Он поправил широкий галстук в аквамариновую и белую полоску и вышел из застекленного кабинета, расположенного над рабочим цехом маленькой фабрики.
Четыре поколения детей учились рисовать карандашами «Гастон Клюзель». Четыре предыдущих поколения: нынешние дети предпочитают рисовать на айпадах, а другим родители покупают дешевые цветные карандаши, сделанные в Китае.
Я чувствую себя так, словно иду на эшафот, думал он, спускаясь по кобальтовой лестнице. В руках он держал конверты из крафтовой бумаги, по одному для каждого из работников.
– Все на собрание! – громко объявил Клюзель.
Войдя в цех и приблизившись к полудюжине людей у станков, он сбавил тон.
– Я собрал вас, чтобы сообщить новость, о неизбежности которой вы и сами давно догадывались.
(А давно все догадывались главным образом о том, что Клюзель обожает высокопарные речи, тем самым показывая, кто здесь хозяин.)
– Ввиду угрозы введения внешнего управления с целью не допустить банкротства предприятия, я, как вам известно, сделал все возможное и невозможное, хотя никто меня не поддерживал.
– Дело плохо, – тихонько перевел Артюр.
– А вы, Пикассо, помолчите.

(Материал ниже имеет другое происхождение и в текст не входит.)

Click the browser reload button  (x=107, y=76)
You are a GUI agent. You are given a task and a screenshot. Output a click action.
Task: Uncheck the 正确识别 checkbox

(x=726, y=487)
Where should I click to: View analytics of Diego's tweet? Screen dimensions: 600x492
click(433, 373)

И выключите уже это радио! На чем я остановился? Э-э… Да! Вы опасались, что нас выкупит какая-нибудь беспринципная мультинациональная корпорация. Так вот – этого не случится! – объявил он наполовину триумфальным, наполовину убитым тоном. – Вообще-то мы со вчерашнего дня прекратили трудовую деятельность, – добавил он тихо.

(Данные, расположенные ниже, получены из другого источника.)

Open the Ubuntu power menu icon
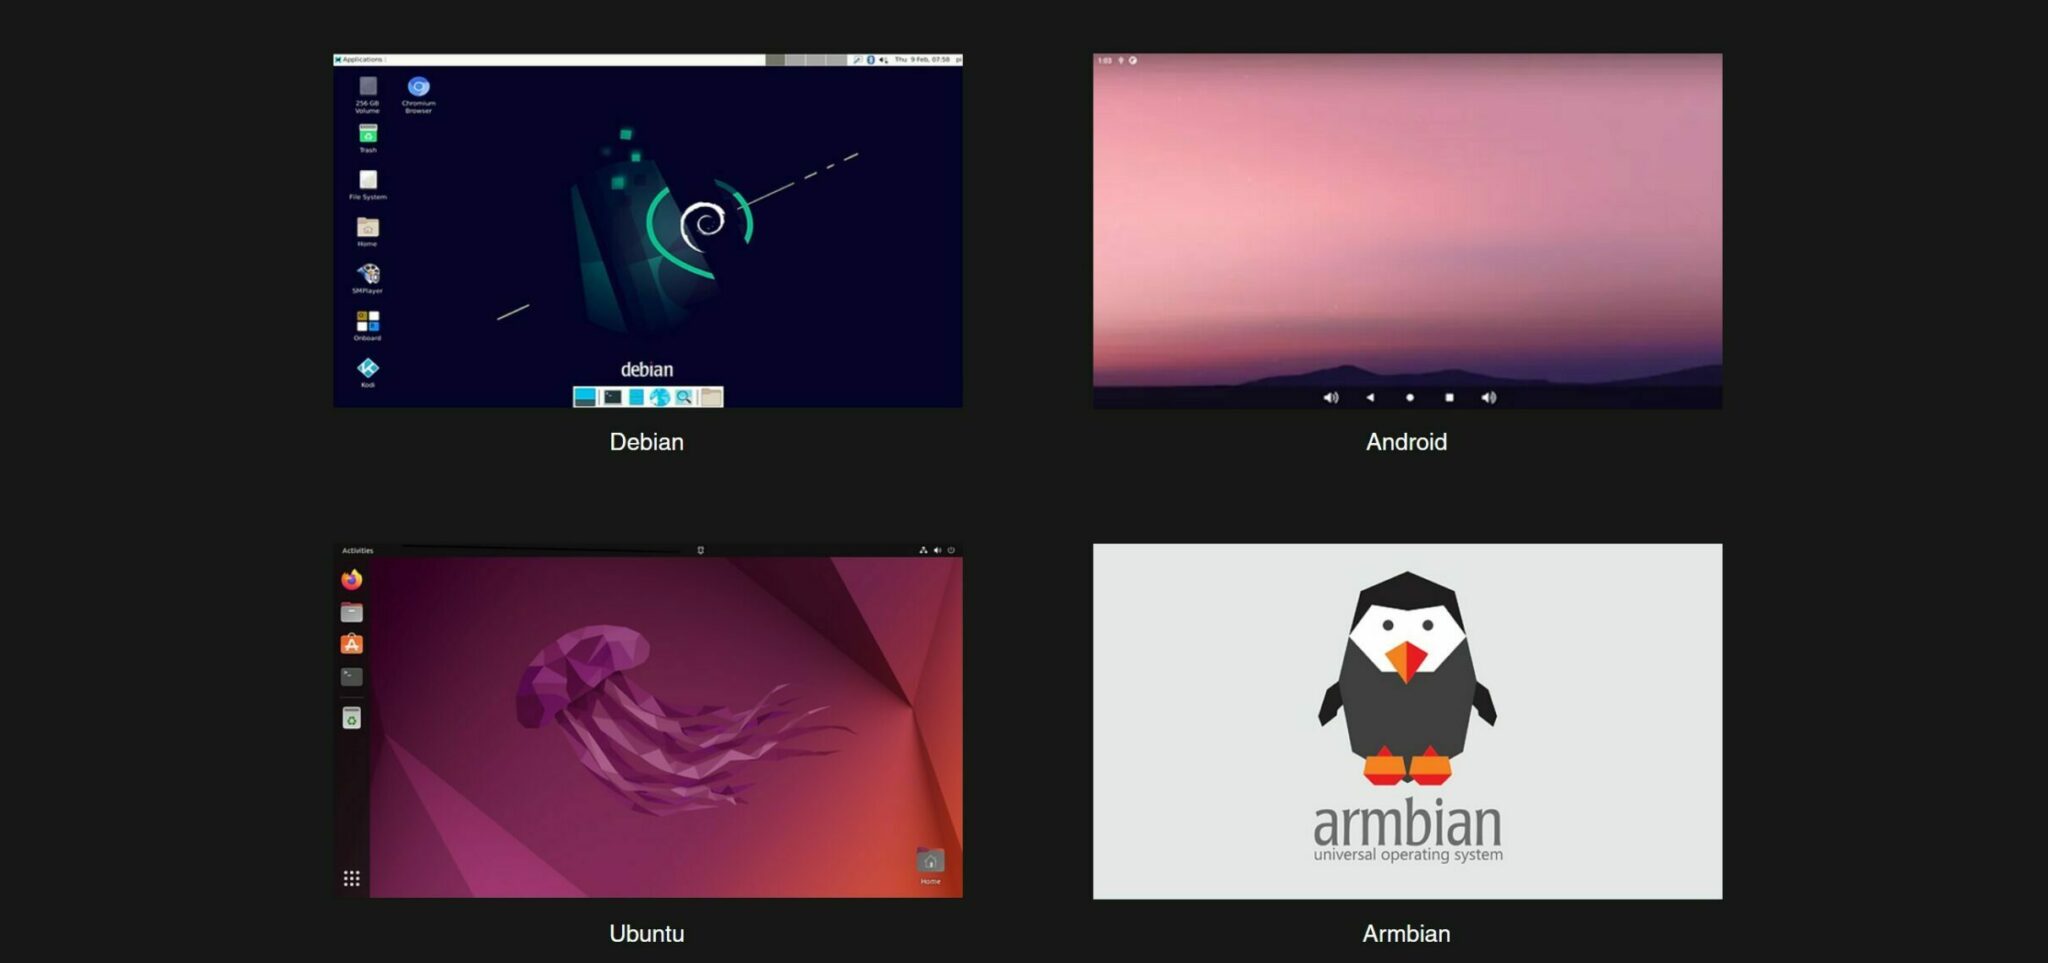The image size is (2048, 963). click(951, 550)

Клюзель не стал убирать непокорную прядку, скрывшую его глаза, покрасневшие от тоскливого ожидания черных дней. История фабрики Гастона Клюзеля на нем заканчивалась, но воспитание обязывало его держаться по-хозяйски. Кроме фабрики он унаследовал прелестную усадьбу в Кабуре и шале в горах – достаточно, чтобы слегка скрасить преждевременную отставку. Он молча раздал коричневые конверты.
– Доделаем все, что можно доделать. И закрываемся, – уронил он, возвращаясь в свою застекленную будку.
Из новостной ленты сайта газеты lemonde.fr
Больше половины машин, продаваемых в настоящее время в мире, белого цвета.
* * *
Семь лет назад Шарлотта потеряла своего лабрадора, которого звали Карамель, и очень сильно горевала. Девять французских школ для собак-поводырей не справляются с заказами, потому что и пожертвований на их содержание недостаточно, и семей, готовых взять щенков на время обучения, не хватает. Она знала, что другую собаку придется ждать несколько лет. Но она так любила своего верного друга, что ей было все равно. Навсегда с ним простившись, она решила, что Новый год отпразднует в Нью-Йорке в одиночестве.
Шарлотта не чувствовала себя неполноценной. Конечно, одно из пяти чувств у нее отсутствовало, зато остальные четыре были обострены, и главной своей проблемой она считала жалостливое отношение к ней людей, с которыми встречалась. Когда какой-нибудь человек называл ее «незрячей», она его поправляла, заверяя, что предпочитает слово «слепая». Этот эвфемизм означал для нее, что собеседник испытывает неловкость. Сама же Шарлотта прекрасно справлялась со своими чувствами.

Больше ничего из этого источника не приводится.